Categories: Market

1 Stutz plus

October has been a golden year for Credit Suisse shareholders so far. The stock has rebounded strongly on the trading floor since its lowest opening price ever recorded. A week ago Monday, headlines started at 3.52 francs, shaken badly by rumors of a capital increase or bankruptcy.

A week later, the stock started trading at CHF 4.59. This corresponds to a 30 percent increase in value. The price has dropped a bit during the day – but at 4.35 francs the share is still well above its all-time low.

Is the worst over for the big Swiss bank? It’s still too early for a definitive answer, what Vontobel analyst Andreas Venditti (50) said a week ago is far more accurate: “Management must break these negative rumors and price losses.”

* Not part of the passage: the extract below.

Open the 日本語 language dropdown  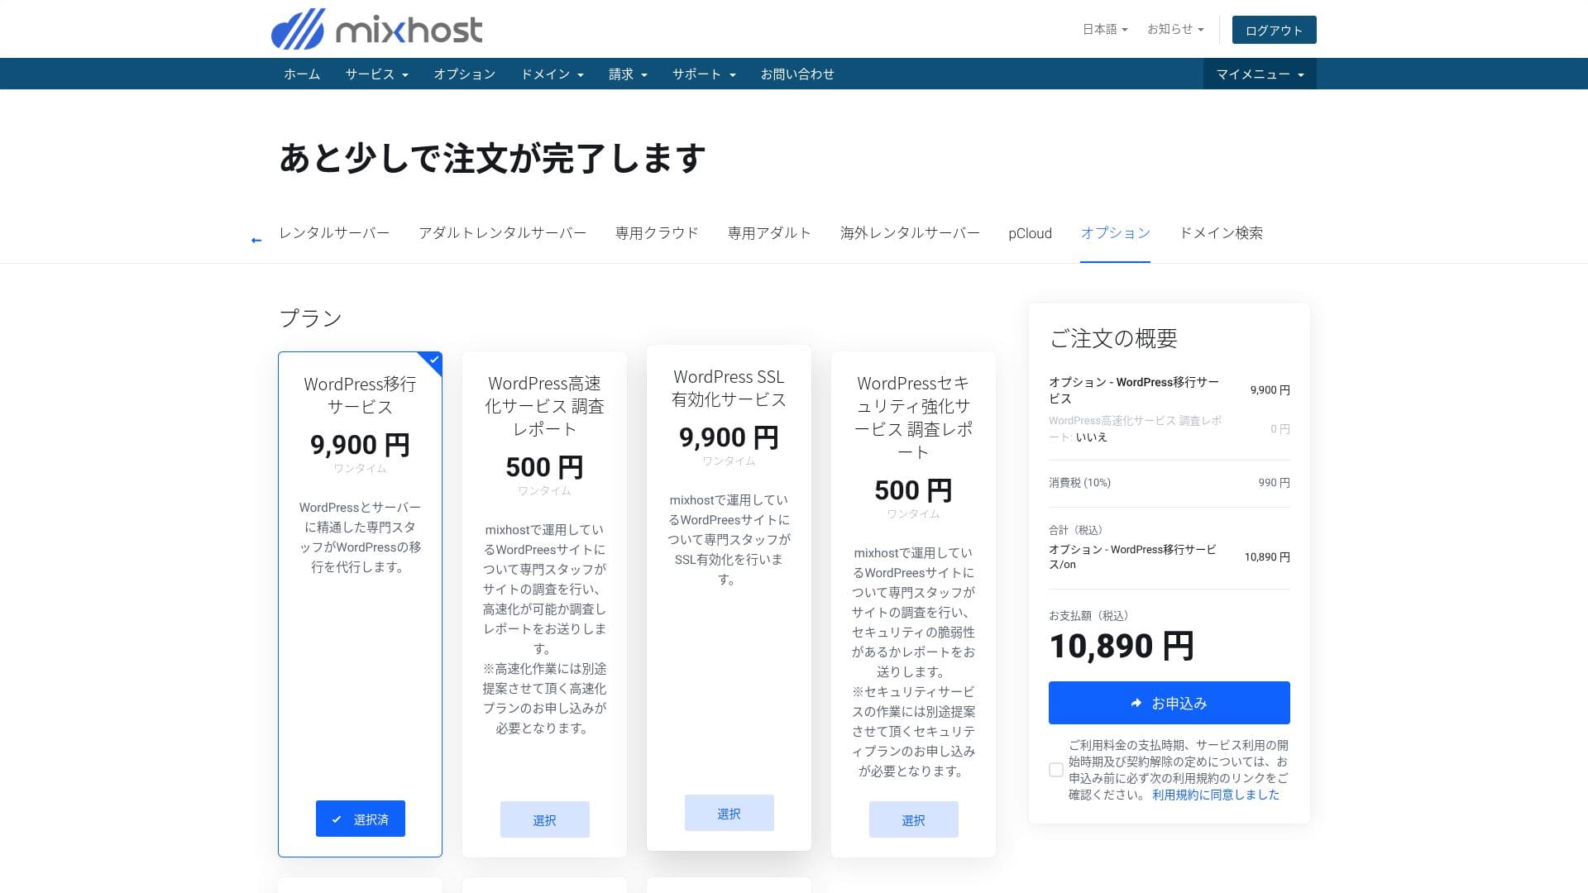pos(1105,30)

Important signals to shareholders

The bank leadership seems to have been successful for now, especially with the announcement that they will buy back their own debt securities. It’s not about saving on debt interest, it’s about sending the signal: Look, we have enough financial strength to reduce our debt. Therefore, a capital increase is highly unlikely, even if the bank’s senior management cannot rule it out entirely. Probably also to keep all options open.

Because CS shouldn’t be able to find their way out of the lost zone this year. Rating agency Moody’s expects annual losses of approximately three billion francs for the bank. Analysts at US bank JP Morgan put the bank’s market value at around 15 billion francs, giving shareholders some hope. It’s about three billion more than the bank is currently worth. So there’s a lot of room for improvement out there.

Will the share price double?

After all, after all the negative rumors that contributed to driving the share price to a record low, once again positive signals are coming from the US. A cash insider writes that there is also support for the CS share from Germany. A well-known market letter even advises investors to get started and sees the potential to double the stock’s value. But the price would still be less than 10 francs.

The CS summit should now surrender on October 27 – then they want to inform about the planned restructuring measures and specifically the savings program of up to 1.5 billion. The new bank is likely to build on the Swiss and Asian pillars, with a significant reduction in investment banking activity, particularly in the US. It is important that restructuring plans appear concrete and plausible, and that the program does not put shareholders off for too long. Otherwise, the recovery of the CS share may end quickly.